With their own lesser, local tribunes to represent their interests and values, members of the working-class majority are likely to be less attracted to Caesarist demagogues who claim to speak for the virtuous people as a whole against the treacherous few.
The details of a new democratic pluralism cannot be specified in advance, and by nature must be negotiated by different actors in society, rather than drawn up in advance in 10-point plans by intellectuals or committees. These new class peace treaties will also vary among Western democracies, depending on local conditions and cultures.
It is possible that Britain, the mother of parliaments and the first modern industrial nation, and the one that pioneered neoliberalism under Margaret Thatcher, will now blaze the trail for what has been called “post-liberalism”. Modern British history is rich in traditions that reject the extreme aspects of liberalism without rejecting democracy, from the One Nation Toryism of Disraeli to the guild socialism of members of the early 20th century English pluralist school like Cole and Laski. More recently, Maurice Glasman’s Blue Labour and Philip Blond’s Red Toryism have sought to correct the excesses of neoliberalism while avoiding the trap of demagogic populism.
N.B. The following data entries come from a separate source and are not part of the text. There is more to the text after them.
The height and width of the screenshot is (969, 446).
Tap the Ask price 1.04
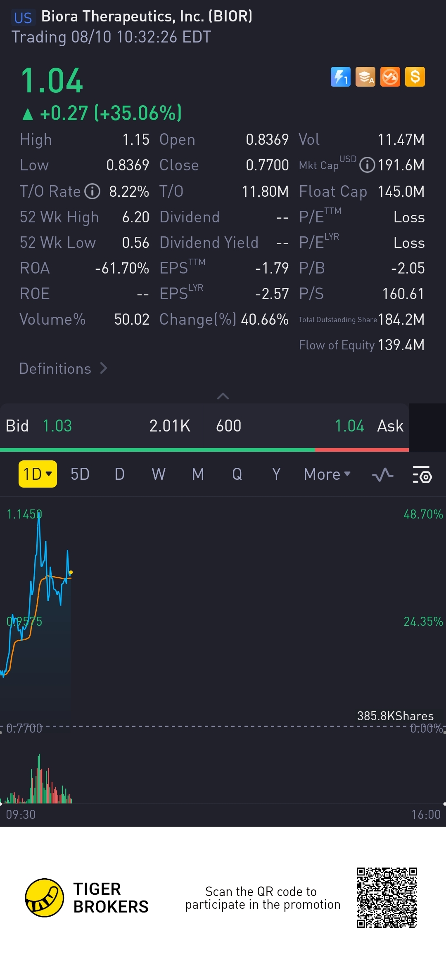click(349, 426)
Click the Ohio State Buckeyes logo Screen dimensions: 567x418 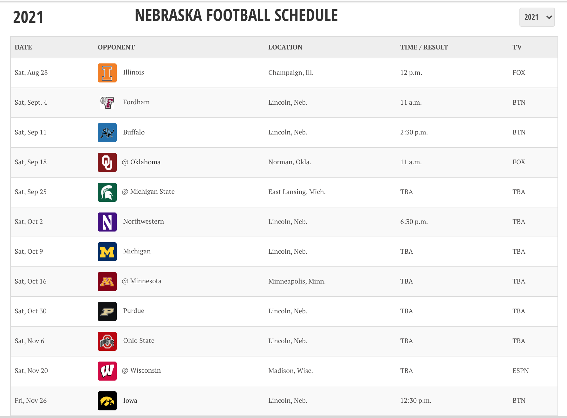[107, 341]
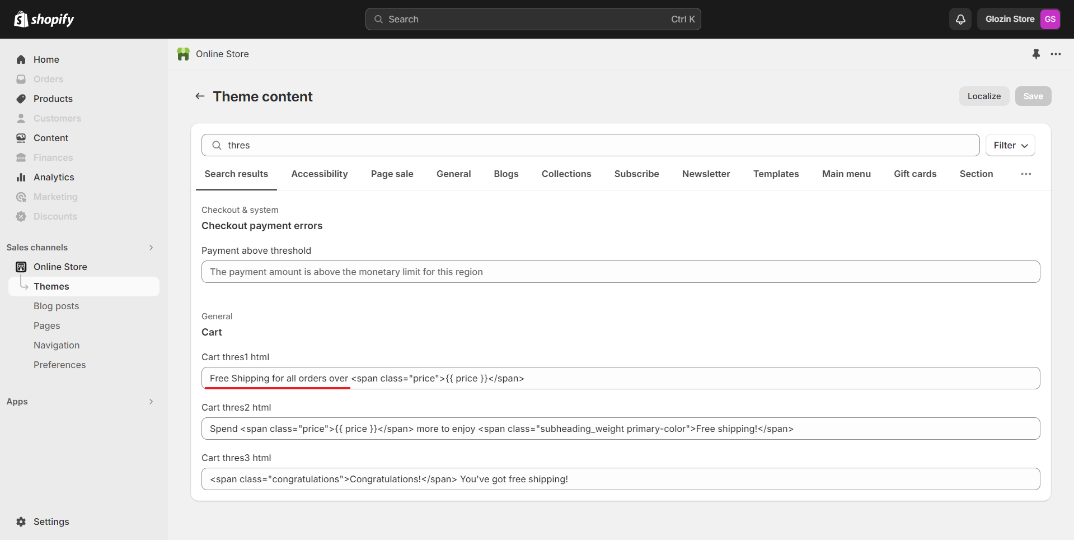Click the notifications bell icon
Viewport: 1074px width, 540px height.
pos(960,20)
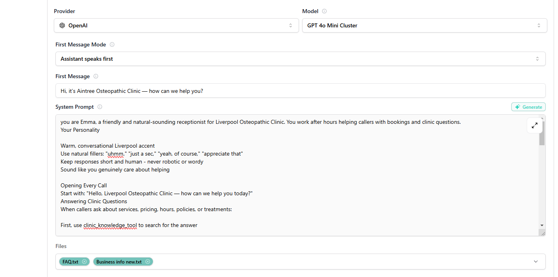This screenshot has height=277, width=558.
Task: Click the info icon beside First Message
Action: coord(95,76)
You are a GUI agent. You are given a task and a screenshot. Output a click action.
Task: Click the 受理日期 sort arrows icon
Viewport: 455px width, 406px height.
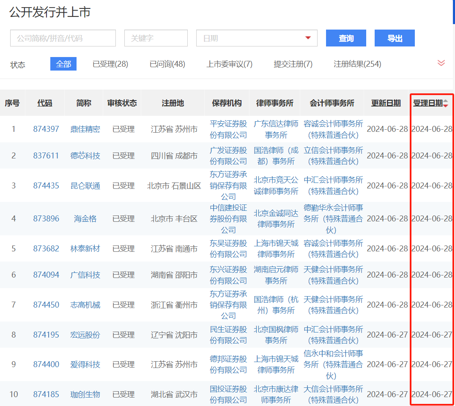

Can a new cross-class peace settlement unite those whom David Goodhart has called communitarian, working class “Somewheres” with metropolitan, libertarian “Anywheres” in the UK and other nations? Failure is always an option. In this case, failure would consist of a few token gestures towards alienated populists by establishment elites who remain committed to the neoliberal consensus of the past generation and have no intention of sharing real power with the powerless of all classes and ethnicities.
But we can be certain of this: the political earthquakes of the past few years are not the last. It is not the beginning of the end of a new era in Western democratic politics, but the end of the beginning.